Genlerimizi “başka bir ülkeye” çalışmaya giden bir aşçıbaşının yemek tarifleri kitapları gibi düşünün. Ne yemeği hazırlamak için, neler gerekli, hangi miktarda ne zaman katılacak, vb. Gibi ayrıntılar hep o tariflere göre yapılacak.
Ancak, “başka bir ülke örneği” vermemizin nedeni, diyelim ki aşçının elindeki tarifte gerekli olan bir malzeme o ülkede bulunamıyor. Ne olacak? O zaman o ülkenin şarttlarına göre tariflerde küçük değişiklikler yapmaya başlayacak aşçıbaşımız. Bu arada da tarif kitabını kenarlarına küçük küçük notlar almaya başlayacak. Örneğin, kimyon yazan her yerin üzerini çizip yanına yeni bahar yazacak. Bal bulamıyorsa, üzerini çiziyor reçel yazacak. Böylece yardımcıları aynı tariflere göre yemek yaparlarken uğraşmayacaklar, hazır önerilmiş değişikliklerle kolayca yemekleri hazırlayacaklar.
Bizim genetik şifrelerimiz de böyle tarif kitapları gibidir. Ortamda bulunan dış etkenlerin yokluğuna veya bolluğuna göre küçük düzenlemeler yaparlar. Tıpta bu düzenlemeler “DNA metilasyonu”, “histon modifikasyonu”, “non-coding RNA's”, “prionlar” olarak adlandırılıyorlar.
Buna “epigenetik” değişiklik deniyor.
Bu tarif kitaplarının yeniden yazılması sırasında, yukarıdaki kimyon örneğinde kimyonun üstü çizili iken yeni bahar kullanılacağı da yeni kitaplarda yerini alıyor. Yani kimyon varsa kimyon, yoksa yeni bahar... Bu aşamada kimyon temin edilebildiği sürece o tarifteki yemek kimyonlu yapılıyor. Bulunamazsa yeni bahar...

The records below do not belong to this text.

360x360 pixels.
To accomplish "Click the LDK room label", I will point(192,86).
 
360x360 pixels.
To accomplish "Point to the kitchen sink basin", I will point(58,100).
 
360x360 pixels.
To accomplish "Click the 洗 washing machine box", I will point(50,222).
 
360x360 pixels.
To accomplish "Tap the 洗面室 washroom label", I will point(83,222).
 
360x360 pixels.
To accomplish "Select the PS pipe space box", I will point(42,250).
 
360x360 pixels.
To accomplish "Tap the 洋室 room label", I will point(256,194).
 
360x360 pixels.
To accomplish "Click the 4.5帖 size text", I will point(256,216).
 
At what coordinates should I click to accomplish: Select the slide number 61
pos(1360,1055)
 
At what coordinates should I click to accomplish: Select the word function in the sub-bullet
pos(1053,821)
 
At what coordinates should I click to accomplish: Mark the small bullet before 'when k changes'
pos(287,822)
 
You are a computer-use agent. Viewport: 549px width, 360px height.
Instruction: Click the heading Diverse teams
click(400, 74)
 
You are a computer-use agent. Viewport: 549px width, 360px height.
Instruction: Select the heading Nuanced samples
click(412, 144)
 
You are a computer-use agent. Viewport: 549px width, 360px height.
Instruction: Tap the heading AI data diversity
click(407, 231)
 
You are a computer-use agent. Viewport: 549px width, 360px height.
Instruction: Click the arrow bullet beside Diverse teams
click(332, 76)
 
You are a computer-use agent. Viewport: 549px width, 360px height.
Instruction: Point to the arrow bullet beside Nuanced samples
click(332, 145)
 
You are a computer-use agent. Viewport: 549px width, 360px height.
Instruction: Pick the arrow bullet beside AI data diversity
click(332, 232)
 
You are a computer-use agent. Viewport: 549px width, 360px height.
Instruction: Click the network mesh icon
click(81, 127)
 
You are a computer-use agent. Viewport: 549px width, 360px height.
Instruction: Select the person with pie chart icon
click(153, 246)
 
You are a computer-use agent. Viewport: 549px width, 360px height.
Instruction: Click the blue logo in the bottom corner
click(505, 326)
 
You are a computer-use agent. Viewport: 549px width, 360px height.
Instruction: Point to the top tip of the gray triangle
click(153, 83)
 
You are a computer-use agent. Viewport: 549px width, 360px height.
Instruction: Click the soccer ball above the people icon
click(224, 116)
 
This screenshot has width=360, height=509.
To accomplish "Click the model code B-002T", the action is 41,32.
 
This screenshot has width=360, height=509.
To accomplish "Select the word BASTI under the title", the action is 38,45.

Tarif kitaplarından bakarak kendi notlarını alan yardımcı aşçılar bir süre sonra üstü çizili kimyonu zaten bulunmuyor, boşuna yazmayalım deyip, yazmamaya başlarlarsa, artık tarif tamamen değişmiş oluyor. Bu durumda artık “genetik” değişmiş oluyor.
Bunun günlük yaşamımızda ne anlamı var diyecek olursanız... Çok anlamı var...
Olumsuz anlamı şu: Yediklerimiz ve maruz kaldıklarımız, sadece bizim genetik şifremizi bozmakla kalmıyor, yavrularımızın, hatta onların yavrularının epigenetiğini de bozabiliyor. Çevremizi, gezegenimizi kirletirken, gelecek nesillerimizin genlerini de kirletiyor olmamız... Daha kötü haber olabilir mi?
İyi yöndeki anlamı da şu: Madem etkileyebilip bozabiliyoruz, o halde etkileyip düzeltebiliriz de... Bozulmuş genlerimizi, annelerimizden, belki anneannelerimizden gelen bozuklukları bile, onarma imkanımız var. Bundan daha iyi haber olabilir mi?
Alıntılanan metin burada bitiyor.